Réunion du 27 octobre 2010 à 17h00
Commission d'enquête sur les mécanismes de spéculation affectant le fonctionnement des économies

Augustin de Romanet, directeur général de la Caisse des dépôts et consignations :

C'est toute la tragédie de la directive sur les marchés d'instruments financiers, dite « MIF », qui, en libéralisant les marchés réglementés, visait à y rendre les transactions moins coûteuses. Résultat : les pratiques de spot trading se sont multipliées, avec des taux de commission tellement ridicules que plus personne ne gagne d'argent, cela sans parler des fameuses chambres de compensation « sauvages », les dark pools. Bref, on ne contrôle plus rien, et l'opérateur particulier n'y a rien gagné.

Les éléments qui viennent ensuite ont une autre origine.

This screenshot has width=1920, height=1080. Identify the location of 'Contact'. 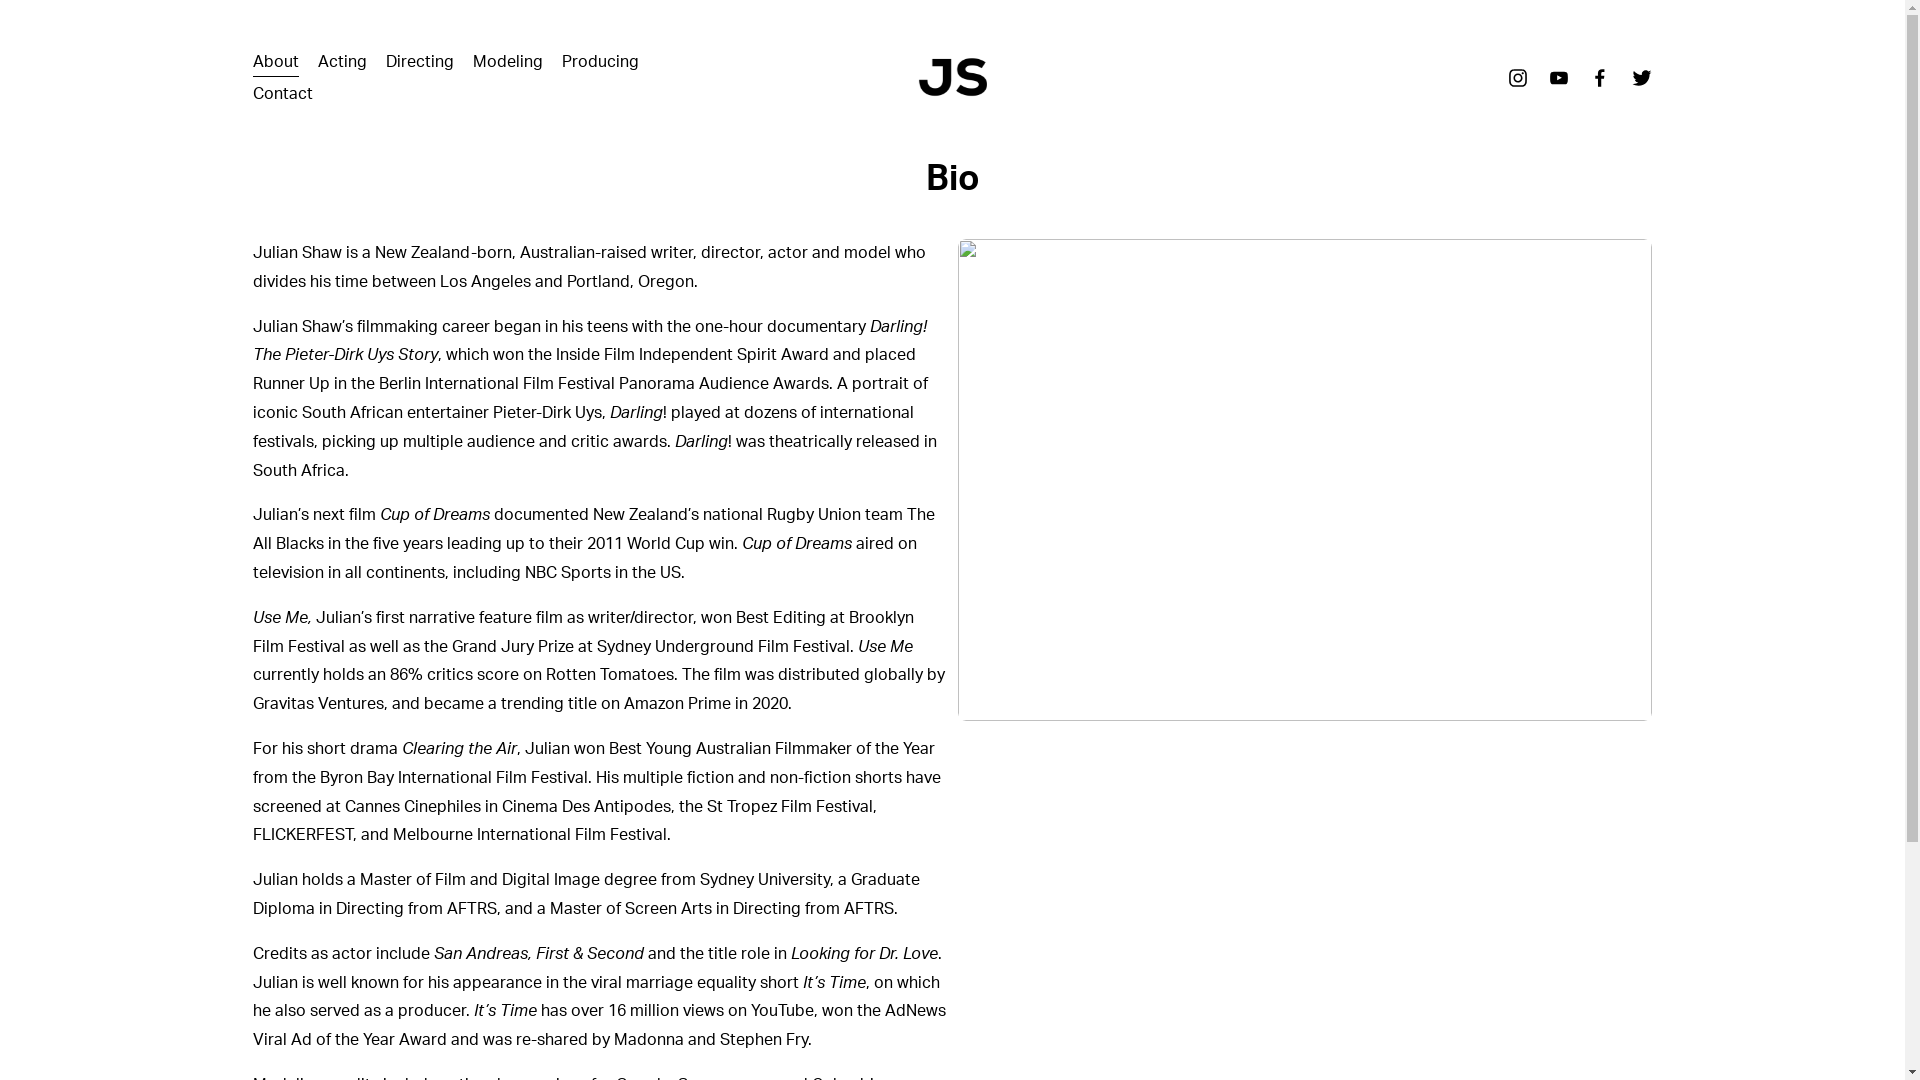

Voilà trois domaines dans lesquels la régulation pourrait être améliorée. Je vous ai, comme promis, épargné les développements sur la nécessité de la spéculation au regard de la liquidité des marchés, de la délivrance gratuite de l'information et de l'ajustement des prix. Je ne citerai qu'un exemple, qui intéresse la Caisse des dépôts, pour illustrer le fait que des marchés organisés peuvent être le moyen – et peut-être le seul – d'atteindre certains objectifs de politique publique : l'exemple du marché carbone. Aux États-Unis, la pollution atmosphérique urbaine au dioxyde de soufre a été résorbée grâce au « cap and trade », système de plafonnement et d'échange de quotas que l'on essaie de mettre en place au niveau mondial pour le CO2. Cette spéculation, bien organisée et à condition de se prémunir contre les fraudes à la TVA, me semble bénéfique au regard des objectifs de diminution des émissions de gaz à effet de serre ; les pouvoirs publics, qui ont confié un rapport à Michel Prada, ainsi que l'AMF, en sont d'ailleurs conscients.

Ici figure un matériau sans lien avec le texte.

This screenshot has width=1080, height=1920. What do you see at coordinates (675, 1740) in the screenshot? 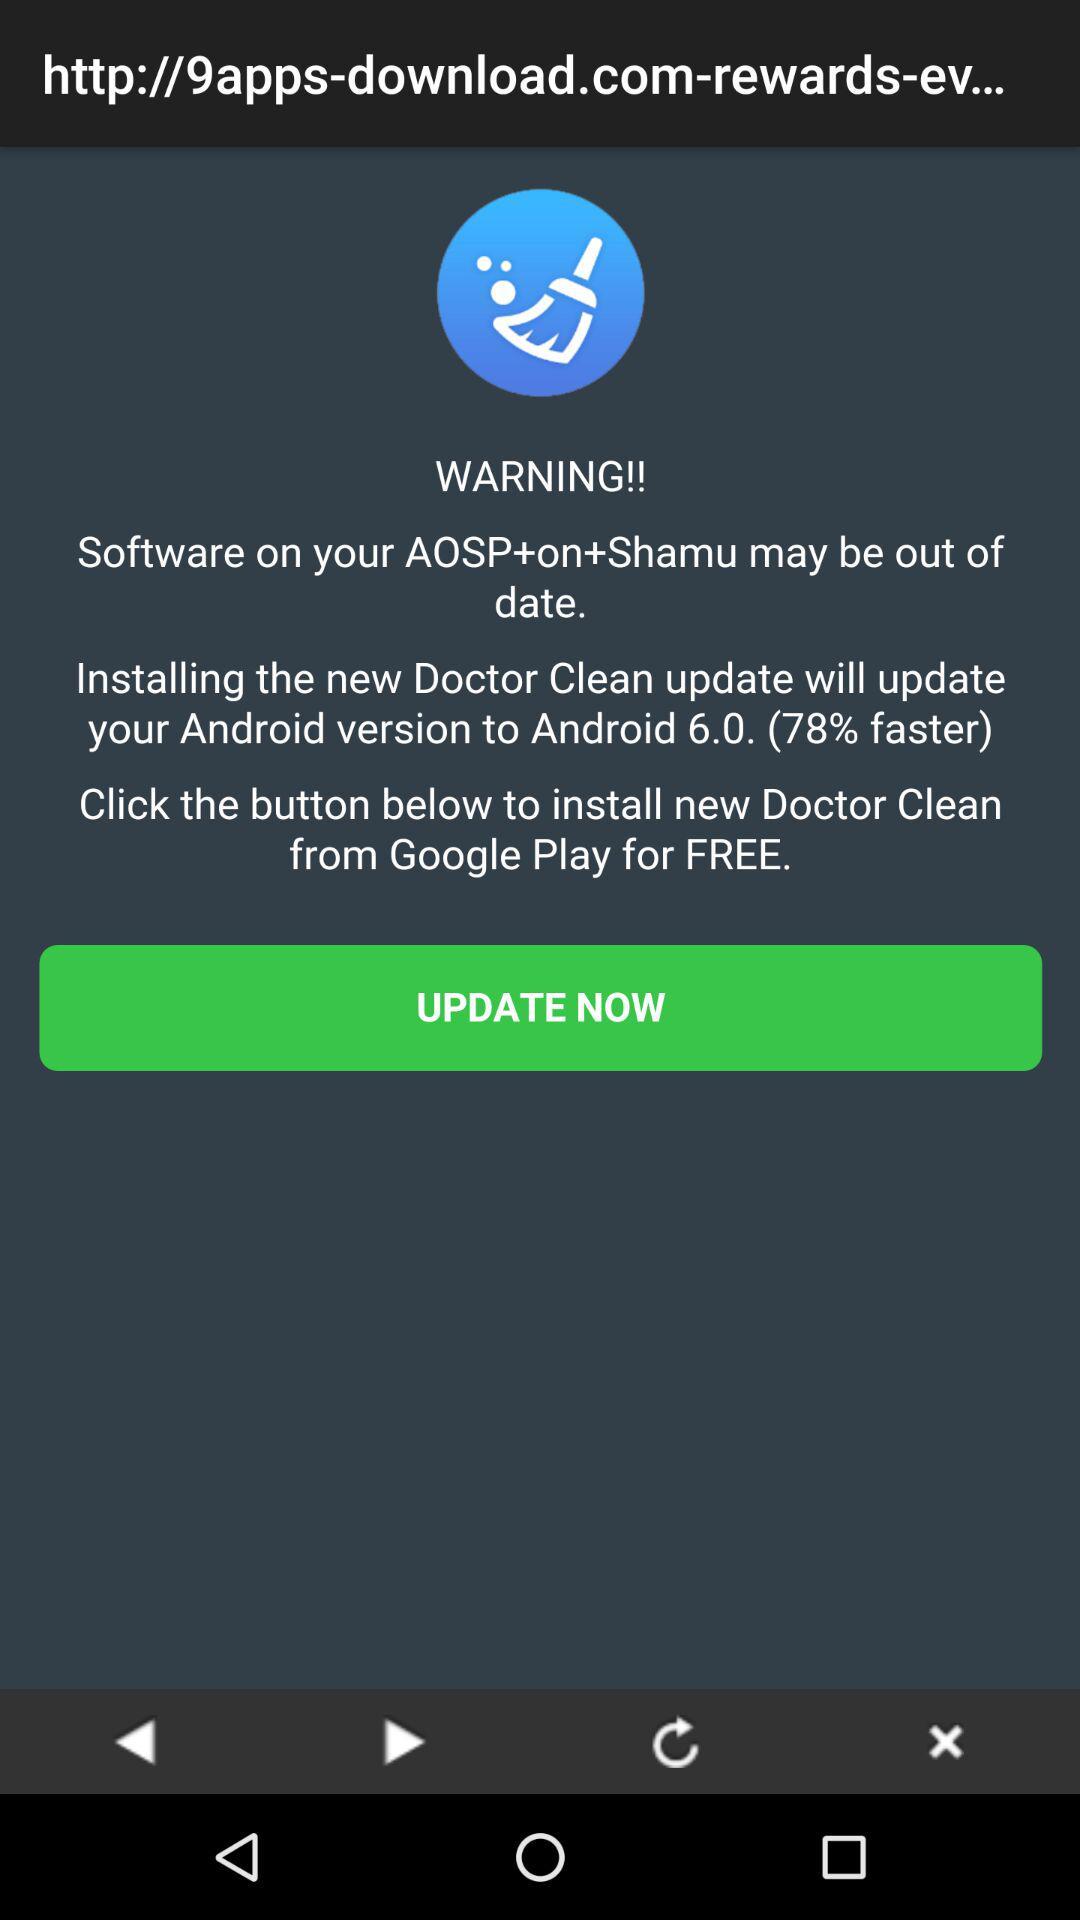
I see `rotate` at bounding box center [675, 1740].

J'ajouterai un mot sur une question à laquelle, en tant que président du directoire du Fonds de réserve des retraites, je n'ai jamais eu de réponse bien que je l'aie souvent posée : l'achat de matières premières agricoles – sous forme de produits dérivés, bien entendu – a-t-il un impact négatif sur les prix ? J'avais l'intuition que oui ; mais aucune des études que nous avons commandées ne l'a confirmée.

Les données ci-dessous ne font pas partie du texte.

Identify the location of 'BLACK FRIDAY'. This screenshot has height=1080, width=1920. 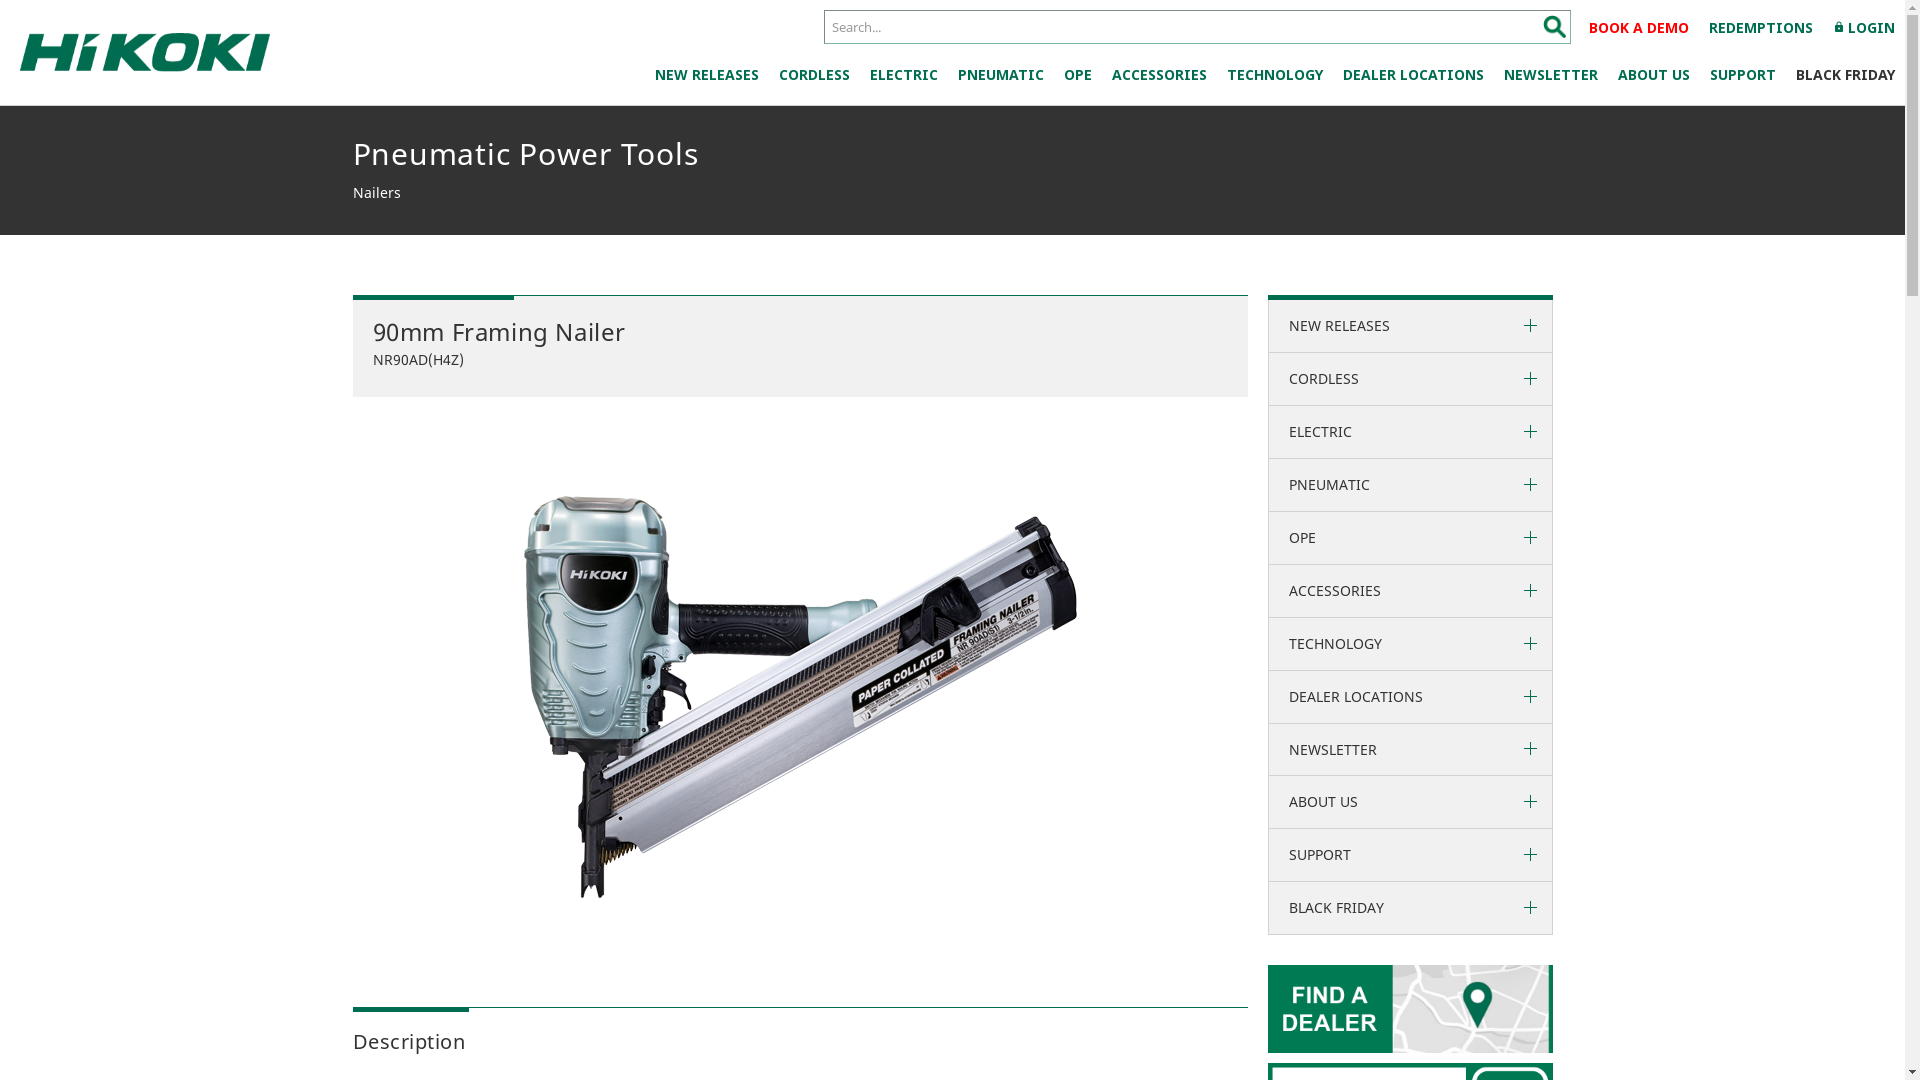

La seule spéculation qui me semble devoir nous inquiéter est celle qui porte sur les terres agricoles en Amérique latine et en Afrique : que diraient les paysans de la Beauce si le fonds souverain chinois y achetait des hectares de blé ? L'intérêt de celui qui possède des actifs agricoles sur un continent étranger ne me paraît pas nécessairement convergent avec celui des populations ou des exploitants locaux : si par exemple les seconds peuvent avoir intérêt à développer une culture respectueuse de l'environnement, le premier peut tirer avantage de cultures polluantes, qui nuisent à ces populations.